In the novel, the living and dead seem to exist in a state of
co-dependence. Can you discuss the significance of this intersection in
the world of your story?
Yes! I haven’t heard the relationships framed as co-dependent before,
but there’s something there that hits the right note. While drafting, I
wanted to explore the thought of healing (collective trauma, personal
trauma) and the grieving process. Both are typically framed as linear
with some vague yet tangible end. Writing this novel taught me that it
isn’t that at all—it is more cyclical. Like learning the same lessons
and growing just a little with each repetition. Mama Brown’s
deterioration is not unlike what Magnolia experienced of her in her last
days, only in the present, this deterioration is asking Magnolia to
confront how various traumas affect her responses to her environment.
The co-dependence at its core, I think, is a statement of the importance
of holding space for the past to 1.) make sense of the present and 2.)
set in motion what’s needed for a little more softness in the future.
Mama Brown is a particularly effective figure in the novel, appearing
in increasing states of decay (reminding me slightly of the undead
friend in An American Werewolf in London). How did you approach her
presence and her relationship with Magnolia?
In initial drafts, the decay was slower and sometimes reversed for
humor. Magnolia avoids Mama Brown’s request to reflect, naturally. But I
realized I needed a bit more urgency for Magnolia to take Mama Brown’s
request seriously which is how the decay in the final version came
about, how Cricket was born (and by doing this, there was revelation in
Mama Brown’s past—even in afterlife, whiteness remains insidious and
There are several instances where Magnolia uses her sexuality as a
means of power/survival. Can you discuss how those scenes reveal her
relationship with herself and the world of the book?
Because Magnolia is a Black woman living below the poverty line in the
South, she’s so accustomed to being robbed of agency that even in her
fairytale daydreams, she takes the shape of objects. I wanted Magnolia
to have her own space in which she decided what intimacy should feel
like. Sometimes taking power through these hookups looks like complete
domination, and sometimes she longs for a bit more tenderness but
becomes frustrated when she can’t achieve that—her sexuality grants
her the power she deserves but also becomes a scrambling way of
determining what she lacks.
How has the experience of publishing your first book been for you?
The first draft came quickly and desperately—the revisions, not so
much.
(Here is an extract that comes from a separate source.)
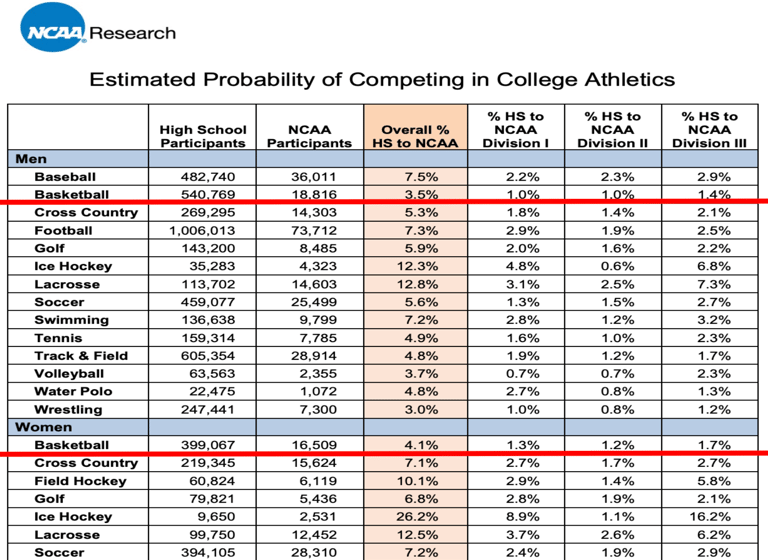Click the High School Participants column header
Image resolution: width=768 pixels, height=560 pixels.
[x=202, y=137]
Publishing my first book has been so lovely and strange, and I’m
still waiting for the world to blink to black and restart (Pinch me??)
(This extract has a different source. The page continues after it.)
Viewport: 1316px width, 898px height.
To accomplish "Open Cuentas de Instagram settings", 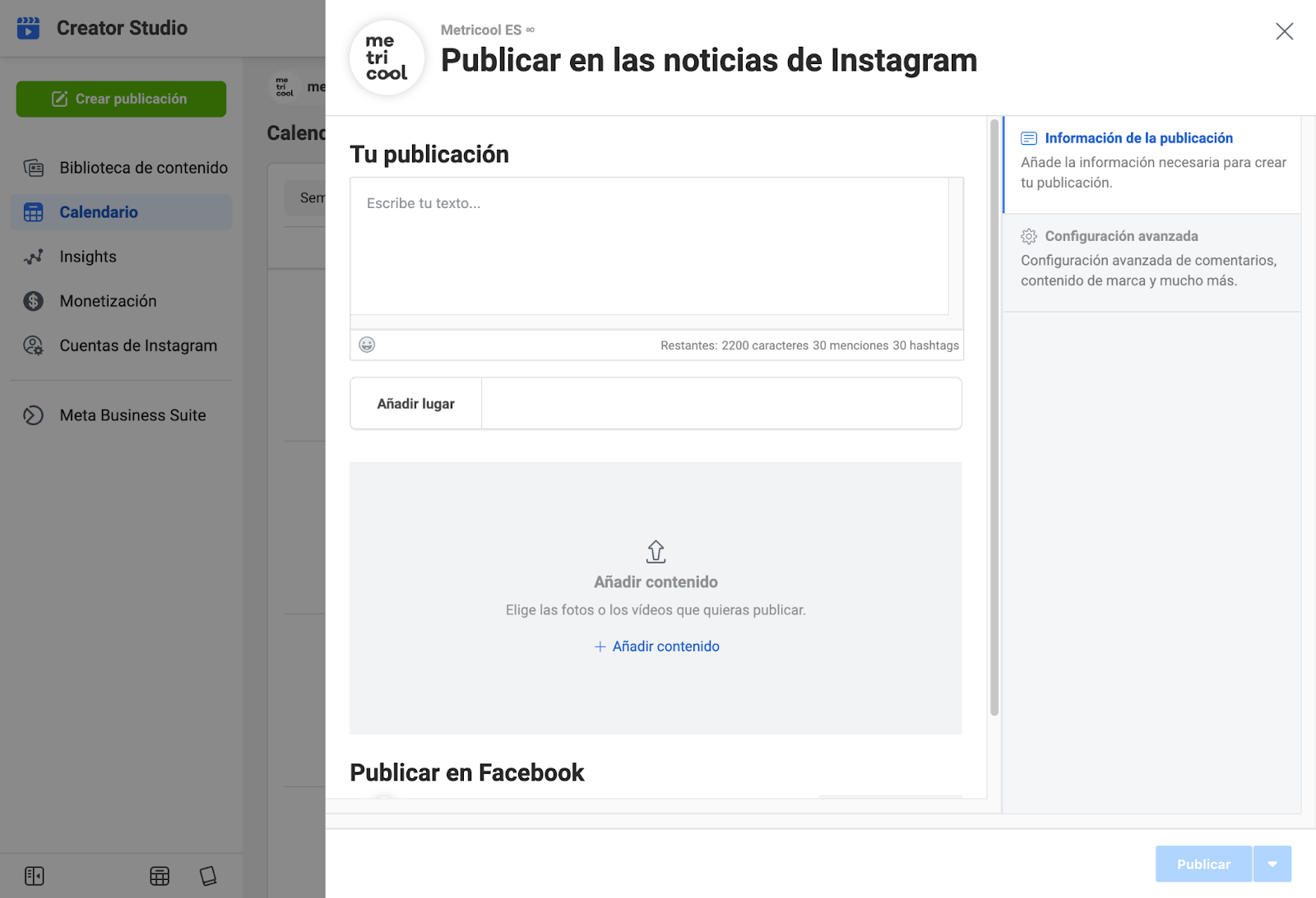I will (137, 345).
Do you have any advice for aspiring writers who are trying to develop
their own unique voice and perspective in their work?
I think reading broadly is important, as is sitting with the works that
most resonate and studying closely how they achieve what it is that the
aspiring writer admires. Also going out into the world and keeping an
eye out for images that linger, making note of everyday absurdities (and
creating them when they fail to appear).
What's next for you as an author? Are there any other genres or types
of stories you hope to explore in your future writing?
I’m currently revising my second novel—a trailer park noir!
Monica Brashears is an Affrilachian writer from Tennessee. She is a
graduate of Syracuse University's MFA program. Her work has appeared in
Nashville Review, Split Lip Magazine, Appalachian Review, The Masters
Review, and more. House of Cotton is her first novel.